Context resolution is the process of turning a sparse request, such as a user ID or agent ID, into a complete policy input. It joins the right attributes from the right systems at decision time. When it is fragmented across services, the organisation loses consistency, audit visibility, and control over freshness.
Expanded Definition
Context resolution is the decision-time process that assembles a sparse subject, such as a user ID or agent ID, into a complete policy input by pulling attributes from the correct systems with current state. In NHI and IAM programs, that often means joining identity, entitlement, device, workload, environment, and session signals before an access decision is made.
This matters because context is not a static profile. A service account may need workload provenance, vault status, network zone, and token age, while an AI agent may also require tool scope, task intent, and approval state. Definitions vary across vendors, but the operational idea is consistent: policy engines should evaluate the most relevant attributes available at the moment of access, not a stale snapshot copied earlier. That aligns with the intent of the NIST Cybersecurity Framework 2.0, which emphasises timely, risk-based control decisions.
For NHI teams, context resolution is the bridge between identity data and enforceable policy. When it is fragmented across services, the organisation can no longer prove which attributes influenced the decision, whether they were fresh, or whether they came from an authoritative source. The most common misapplication is using cached identity attributes as if they were live policy inputs, which occurs when teams optimise for speed but bypass authoritative sources at decision time.
Examples and Use Cases
Implementing context resolution rigorously often introduces latency and dependency complexity, requiring organisations to weigh faster approvals against stronger, fresher policy decisions.

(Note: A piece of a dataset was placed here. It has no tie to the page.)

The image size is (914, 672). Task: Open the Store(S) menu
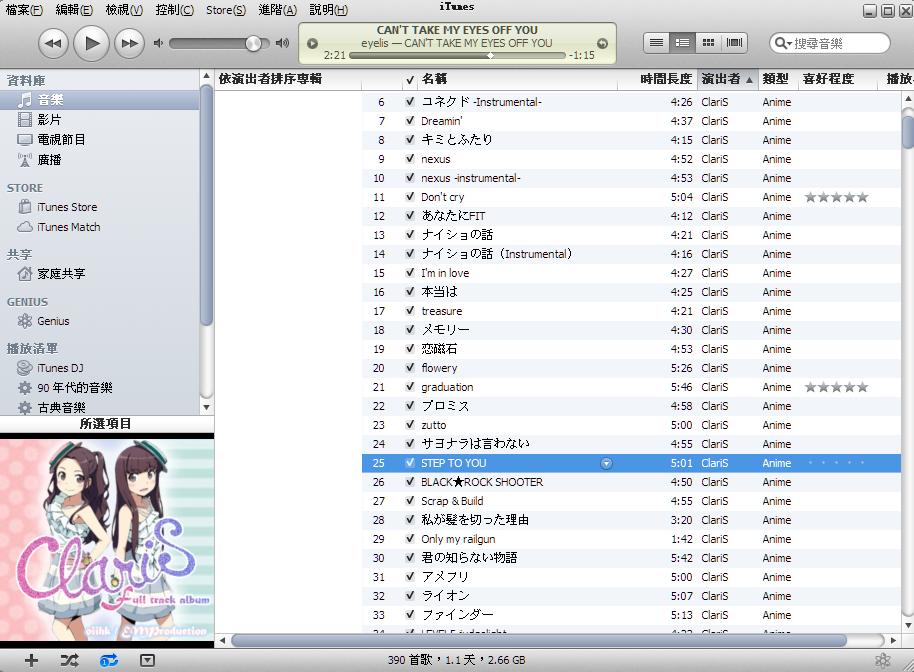tap(225, 10)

- A CI/CD pipeline presents a workload identity, and the policy engine resolves repository trust, build provenance, secrets vault state, and deployment environment before releasing an API key.
- An AI agent requests a database query tool, and the resolver joins agent ID, task context, approval workflow, and tool allowlist so the policy can distinguish routine retrieval from risky extraction.

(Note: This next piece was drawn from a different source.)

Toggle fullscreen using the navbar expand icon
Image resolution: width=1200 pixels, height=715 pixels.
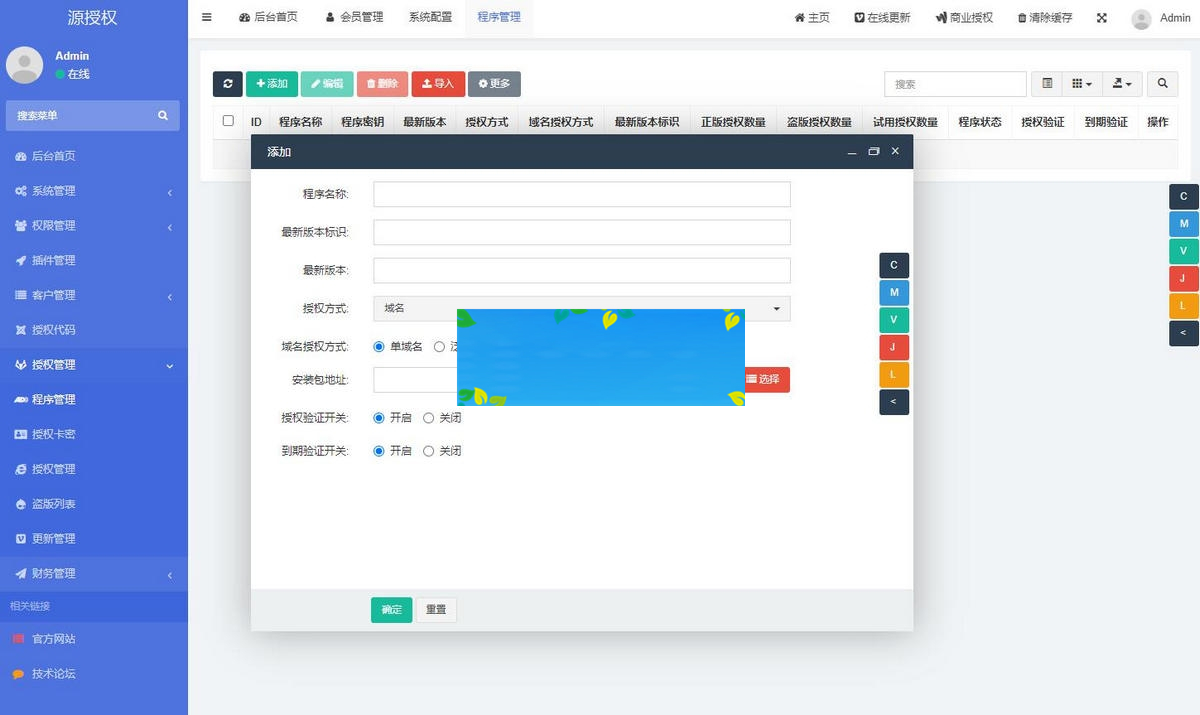1101,17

- A service account attempts to rotate credentials, and the system checks ownership, rotation window, break-glass status, and open incident state before allowing the action.
- A privileged request from an application is evaluated with device posture and network location, helping the policy engine decide whether to step up controls or deny access outright.
These patterns are central to the NHI lifecycle described in Ultimate Guide to NHIs — The NHI Market, especially where access, rotation, and offboarding depend on trustworthy, current attributes. The same decision model is consistent with the NIST Cybersecurity Framework 2.0 focus on governance and risk-informed protection. In practice, context resolution is often built around authoritative systems such as IdP, PAM, secrets manager, CMDB, or workload identity platform, but no single standard governs this yet.
Why It Matters in NHI Security
Context resolution is one of the most common failure points in NHI governance because the wrong or stale attribute can quietly change the outcome of an access decision. If the resolver cannot join the right systems at the right time, policy becomes inconsistent across apps, audits lose traceability, and freshness guarantees disappear. That creates a direct path to over-permissioned service accounts, expired tokens that still work, and AI agents that retain access beyond their approved task.
NHI Mgmt Group data shows the scale of the visibility gap: only 5.7% of organisations have full visibility into their service accounts, and 97% of NHIs carry excessive privileges, increasing unauthorised access and broadening the attack surface. Those conditions make context resolution a governance control, not just an engineering convenience. It is the mechanism that lets teams prove why access was granted, and whether the source attributes were trustworthy at the moment of decision.
Organisations typically encounter the consequence only after a breach review or access failure reveals that policy was based on stale, incomplete, or duplicated context, at which point context resolution becomes operationally unavoidable to address.
Standards & Framework Alignment
This section maps relevant standards and security frameworks to the operational risks and controls described in this guidance.
OWASP Non-Human Identity Top 10 address the attack and risk surface, while NIST CSF 2.0 and NIST Zero Trust (SP 800-207) set the governance and control requirements practitioners need to meet.
| Framework | Control / Reference | Relevance |
|---|---|---|
| OWASP Non-Human Identity Top 10 | NHI-03 | Covers broken NHI governance where incomplete context leads to risky access decisions. |
| NIST CSF 2.0 | PR.AC-1 | Addresses identity proofing and access control decisions that depend on accurate context. |
| NIST Zero Trust (SP 800-207) | PDP/PEP | Zero Trust decisions rely on policy engines evaluating current subject and environment context. |
Feed the policy engine fresh identity, device, and workload context before each access decision.